── Provided records ──

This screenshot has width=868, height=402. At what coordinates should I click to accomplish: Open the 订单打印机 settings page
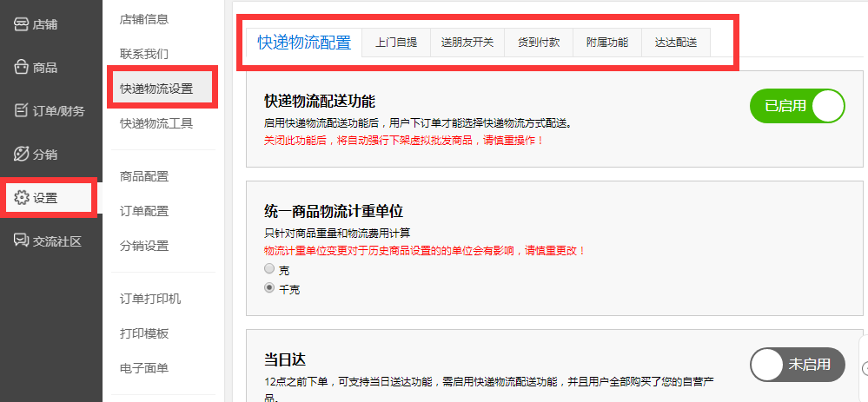pyautogui.click(x=150, y=299)
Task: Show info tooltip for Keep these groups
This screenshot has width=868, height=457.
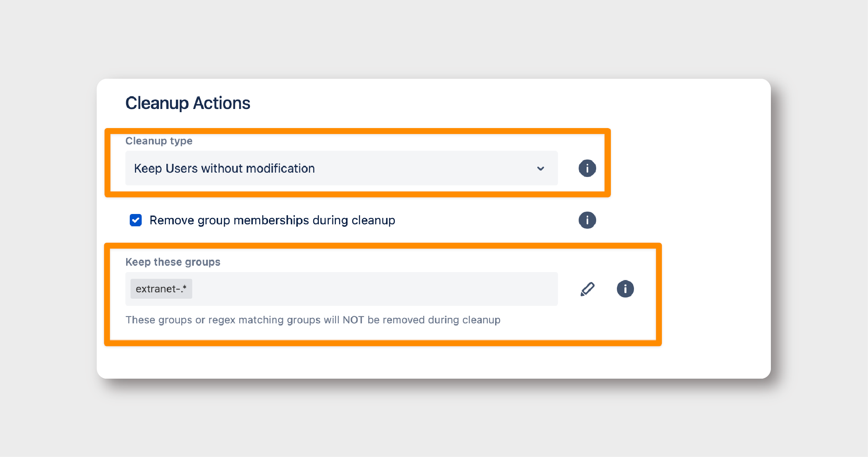Action: [x=625, y=289]
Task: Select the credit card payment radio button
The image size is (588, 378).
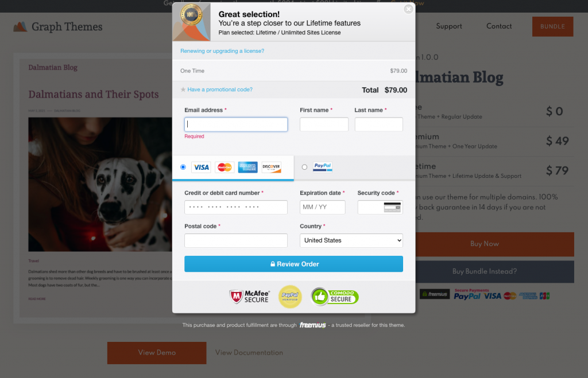Action: (x=183, y=167)
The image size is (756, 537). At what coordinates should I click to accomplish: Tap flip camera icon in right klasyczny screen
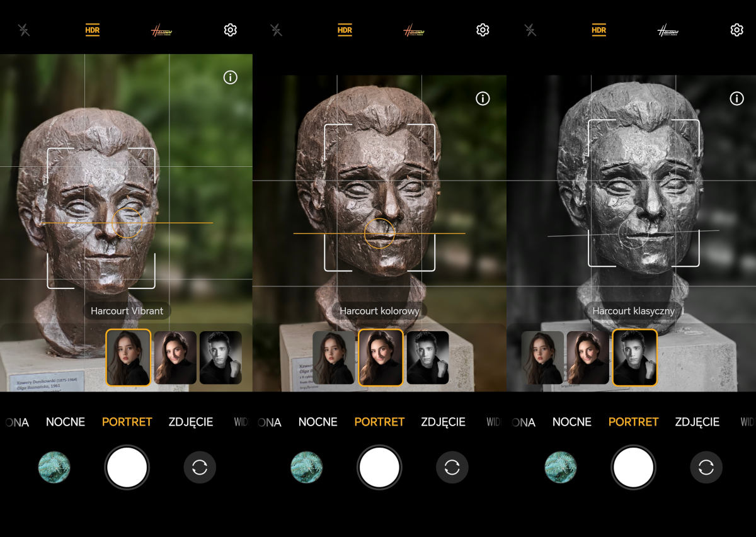(x=706, y=468)
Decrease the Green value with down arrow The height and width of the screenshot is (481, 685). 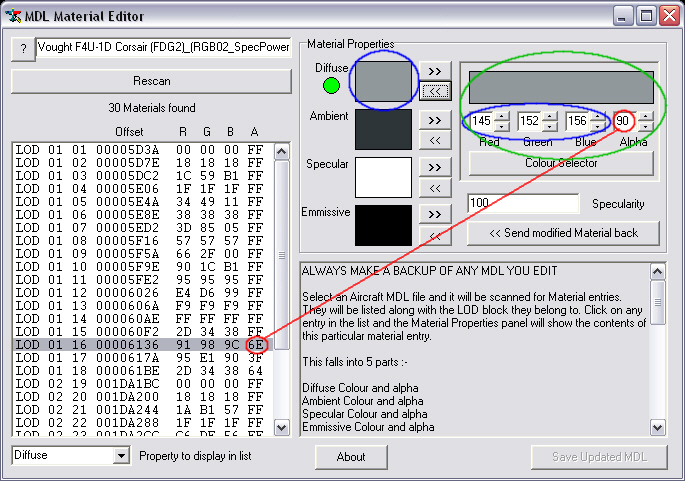pyautogui.click(x=549, y=126)
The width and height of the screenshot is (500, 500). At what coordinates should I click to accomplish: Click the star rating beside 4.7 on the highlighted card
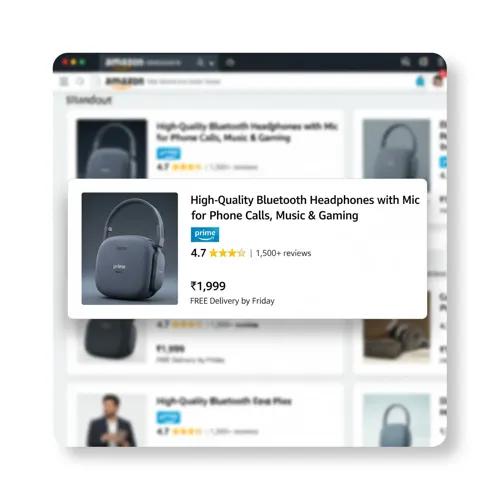click(227, 253)
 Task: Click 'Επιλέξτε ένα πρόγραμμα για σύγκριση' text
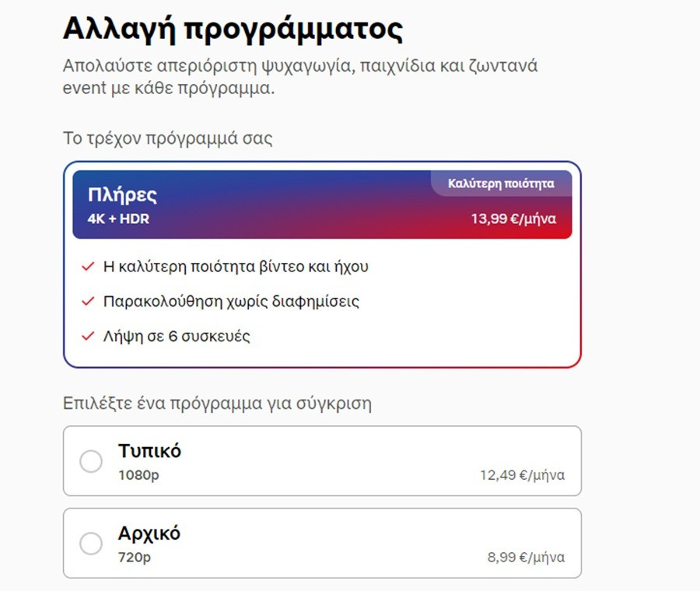click(x=218, y=403)
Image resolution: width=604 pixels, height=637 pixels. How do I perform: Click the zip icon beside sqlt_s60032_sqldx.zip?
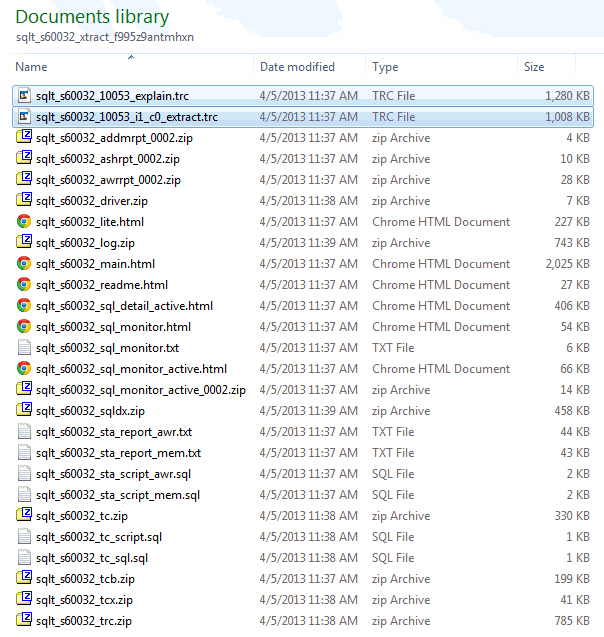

───

The task:
An acceptable answer consists of the lines above from the one holding "The width and" to the end of the data, repeated exactly and containing no pictures.

Exercise response:
The width and height of the screenshot is (500, 500). At what coordinates should I click to accomplish: Click the star rating beside 4.7 on the highlighted card
click(227, 253)
 Task: Click 'Επιλέξτε ένα πρόγραμμα για σύγκριση' text
click(x=218, y=403)
Image resolution: width=604 pixels, height=637 pixels. How do I perform: Click the zip icon beside sqlt_s60032_sqldx.zip?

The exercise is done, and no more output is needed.